One Police Plaza

Court culture gets no respect

October 12, 1998

"The Bronx? / No thonx!" wrote Ogden Nash.

In sentencing ex-cop Francis X. Livoti Thursday, U.S. District Court Judge Shira Scheindlin showed about the same regard for that borough's police-friendly courtroom culture.

The judge sent Livoti to prison for 7 1/2 years for violating the civil rights of Anthony Baez, who died in a 1994 struggle after Livoti used a department-banned chokehold.

Scheindlin rejected the thinking that says there is no respect anymore for the street cop; that after Livoti interrupted the Baez brothers football game, they mouthed off and tossed their football at Livoti's patrol car; that Anthony Baez then resisted arrest by refusing to allow Livoti to rear-cuff him, therefore helping to cause his tragic death by refusing a lawful police order.

Such thinking appeared to form the judicial decisions in both Livoti's Bronx trials - the first acquitting him of criminal charges in Baez death; the second, a civil suit in which Bronx State Supreme Court Justice Douglas McKeon ruled Livoti acted as "part and parcel of a police enterprise." That decision led to the city's settlement agreeing to pay the Baez family $3 million.

In her sentencing, Scheindlin rejected any suggestion that Livoti was justified in arresting Baez or his brothers. A graduate of such lofty venues as the University of Michigan, Columbia University and Cornell Law School, she accepted the Baez family accounts of the incident and called the statements of the three cops who testified for Livoti lies. The three claimed they didn't see Livoti choke Baez and that after he fell to the ground, unconscious, after struggling with Livoti, Baez got up and walked a few feet before collapsing and dying. (The feds are now after them for perjury.)

Acting Bronx State Supreme Court Judge Gerald Sheindlin, who acquitted Livoti of criminally negligent homicide in October, 1996, had accepted the cops accounts. It was Sheindlin who issued the now-famed "nest of perjury" remark about the police testimony. Though he never said so publicly, he now maintains he was referring to the lone cop who testified against Livoti, Daisy Boria. Boria, who was never charged with perjury or anything else in this case, testified she never saw Baez rise after Livoti wrestled him to the ground.

Scheindlin, the federal judge, accepted Boria's testimony that Livoti and his cop buddies met in the 46th Precinct stationhouse parking lot shortly after Baez death to straighten out their stories. This dovetailed with federal prosecutor Andrew Dember's conspiracy theory that included the Police Department, the Patrolmen's Benevolent Association (of which Livoti was a delegate) and, of all things, the Bronx district attorney's office. Many in the Bronx regard the DA's handling of the Livoti case (and other police matters) as inept, not corrupt.

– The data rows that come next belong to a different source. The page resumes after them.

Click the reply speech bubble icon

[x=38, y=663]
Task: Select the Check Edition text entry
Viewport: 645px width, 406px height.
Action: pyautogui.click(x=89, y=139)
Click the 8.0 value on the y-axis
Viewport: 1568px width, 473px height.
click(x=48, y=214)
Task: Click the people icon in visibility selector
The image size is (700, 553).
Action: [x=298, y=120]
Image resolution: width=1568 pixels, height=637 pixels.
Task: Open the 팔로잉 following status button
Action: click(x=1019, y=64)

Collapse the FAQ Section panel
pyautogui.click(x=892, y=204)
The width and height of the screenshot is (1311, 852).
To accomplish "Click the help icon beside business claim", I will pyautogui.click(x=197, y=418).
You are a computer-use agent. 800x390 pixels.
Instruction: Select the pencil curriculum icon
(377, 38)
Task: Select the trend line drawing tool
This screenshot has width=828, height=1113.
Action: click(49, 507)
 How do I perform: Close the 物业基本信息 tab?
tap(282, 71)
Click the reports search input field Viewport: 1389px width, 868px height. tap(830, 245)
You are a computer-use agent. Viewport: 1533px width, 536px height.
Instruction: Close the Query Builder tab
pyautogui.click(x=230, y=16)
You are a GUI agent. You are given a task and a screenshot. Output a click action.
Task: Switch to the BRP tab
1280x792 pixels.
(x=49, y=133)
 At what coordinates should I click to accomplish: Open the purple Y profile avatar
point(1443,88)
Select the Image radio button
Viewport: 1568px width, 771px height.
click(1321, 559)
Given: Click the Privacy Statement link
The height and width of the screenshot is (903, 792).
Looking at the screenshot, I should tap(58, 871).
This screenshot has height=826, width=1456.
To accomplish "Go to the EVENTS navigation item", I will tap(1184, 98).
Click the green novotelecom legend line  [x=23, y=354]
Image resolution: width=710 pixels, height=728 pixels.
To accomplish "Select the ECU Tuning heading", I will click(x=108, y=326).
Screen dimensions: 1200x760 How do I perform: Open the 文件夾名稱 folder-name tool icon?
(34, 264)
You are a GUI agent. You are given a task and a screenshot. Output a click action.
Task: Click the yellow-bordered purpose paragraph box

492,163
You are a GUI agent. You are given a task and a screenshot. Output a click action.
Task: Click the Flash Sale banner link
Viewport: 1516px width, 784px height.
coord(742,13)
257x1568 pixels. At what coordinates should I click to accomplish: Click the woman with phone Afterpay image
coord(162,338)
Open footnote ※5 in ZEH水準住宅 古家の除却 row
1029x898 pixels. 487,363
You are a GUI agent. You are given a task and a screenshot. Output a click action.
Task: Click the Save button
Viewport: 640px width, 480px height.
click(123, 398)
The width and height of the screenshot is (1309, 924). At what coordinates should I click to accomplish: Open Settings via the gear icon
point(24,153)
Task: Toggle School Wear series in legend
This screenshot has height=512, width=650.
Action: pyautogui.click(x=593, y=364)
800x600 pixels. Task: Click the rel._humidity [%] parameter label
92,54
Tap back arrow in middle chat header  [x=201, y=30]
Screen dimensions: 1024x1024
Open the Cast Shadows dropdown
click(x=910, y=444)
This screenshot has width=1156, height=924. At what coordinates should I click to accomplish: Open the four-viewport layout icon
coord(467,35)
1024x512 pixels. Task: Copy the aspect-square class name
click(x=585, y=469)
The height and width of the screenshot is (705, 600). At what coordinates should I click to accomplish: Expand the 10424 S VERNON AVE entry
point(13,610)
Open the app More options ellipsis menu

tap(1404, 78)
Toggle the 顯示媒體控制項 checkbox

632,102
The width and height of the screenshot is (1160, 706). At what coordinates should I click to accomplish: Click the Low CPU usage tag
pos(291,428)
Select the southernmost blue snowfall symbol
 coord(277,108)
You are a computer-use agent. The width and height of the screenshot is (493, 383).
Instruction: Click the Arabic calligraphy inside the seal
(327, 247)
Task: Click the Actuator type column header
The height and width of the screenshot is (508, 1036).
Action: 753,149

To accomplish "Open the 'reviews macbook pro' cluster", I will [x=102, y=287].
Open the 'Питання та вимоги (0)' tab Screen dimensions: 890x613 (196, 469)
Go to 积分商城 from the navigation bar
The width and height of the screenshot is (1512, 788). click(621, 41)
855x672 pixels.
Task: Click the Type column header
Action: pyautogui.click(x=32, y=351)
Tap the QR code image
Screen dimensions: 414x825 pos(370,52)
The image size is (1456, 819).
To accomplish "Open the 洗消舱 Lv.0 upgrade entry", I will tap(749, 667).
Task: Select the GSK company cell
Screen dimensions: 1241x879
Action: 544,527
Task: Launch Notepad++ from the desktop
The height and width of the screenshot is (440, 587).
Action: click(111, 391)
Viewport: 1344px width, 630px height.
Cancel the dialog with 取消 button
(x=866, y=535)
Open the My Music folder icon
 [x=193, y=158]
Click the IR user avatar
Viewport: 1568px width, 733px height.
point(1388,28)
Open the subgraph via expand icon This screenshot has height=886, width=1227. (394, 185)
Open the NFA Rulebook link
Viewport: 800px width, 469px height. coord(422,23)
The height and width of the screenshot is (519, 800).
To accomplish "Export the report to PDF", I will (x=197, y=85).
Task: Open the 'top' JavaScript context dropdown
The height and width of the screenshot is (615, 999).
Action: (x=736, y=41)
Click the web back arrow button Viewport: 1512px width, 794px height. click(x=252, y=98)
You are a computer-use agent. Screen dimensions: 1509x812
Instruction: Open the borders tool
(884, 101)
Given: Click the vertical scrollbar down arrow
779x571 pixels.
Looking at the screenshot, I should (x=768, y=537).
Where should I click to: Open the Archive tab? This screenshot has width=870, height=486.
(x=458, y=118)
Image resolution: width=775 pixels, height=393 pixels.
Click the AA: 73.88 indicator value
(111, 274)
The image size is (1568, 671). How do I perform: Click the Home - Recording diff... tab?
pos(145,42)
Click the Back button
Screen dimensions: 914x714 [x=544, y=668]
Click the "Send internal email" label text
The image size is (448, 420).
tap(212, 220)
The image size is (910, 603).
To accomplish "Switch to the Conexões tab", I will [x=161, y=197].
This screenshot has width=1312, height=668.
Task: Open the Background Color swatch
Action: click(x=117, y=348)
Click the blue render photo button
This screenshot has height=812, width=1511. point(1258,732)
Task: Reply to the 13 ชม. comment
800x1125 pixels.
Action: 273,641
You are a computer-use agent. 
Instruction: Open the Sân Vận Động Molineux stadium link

Common Ground? Only Mayor Rudolph Giuliani could have done it. Only he could have arranged the moon, sun, stars and planets in such a configuration that New York Civil Liberties Union's Norman Siegel, the Rev. Al Sharpton and the PBA could ally themselves with police Officer Joseph Locurto. As promised by Giuliani, Police Commissioner Howard Safir fired Locurto Saturday for participating in a racist Labor Day float in Broad Channel.

But now the cosmos may be shaking with a galactic revolution. "For years we've offered assistance to police officers on civil liberties issues," Siegel says. "In the past I personally called the PBA's law firm of Lysaght and Kramer to offer assistance but they never returned my calls. Now PBA attorneys say we have common ground, such as ameliorating police brutality and improving race relations."

And, says a PBA source, the union may assist Siegel in future behind-the-scenes roles. Take the Million Youth March, for which Siegel participated in a lawsuit against the city after Giuliani denied the organizers a permit.

"We could have pointed out to Norman the tactical mistake of having a helicopter buzz the crowd," the source says. "Or the fact that the chairs and garbage cans that were thrown at police had not been properly tied down; or that the department failed to control the sound system or the generator; and that when the department grants a permit, it can demand a list of conditions for NYPD review, which was apparently not done."

Heard (from Commissioner Safir about criticisms that Chief of Department Louis Anemone protected and defended Livoti in the past): "That's all history."

Heard (from PBA attorney Stuart London of a 1,000-name petition filed in federal court in support of Livoti): "Anemone is not one of them."

©1998 Newsday, Inc.Reprinted with permission.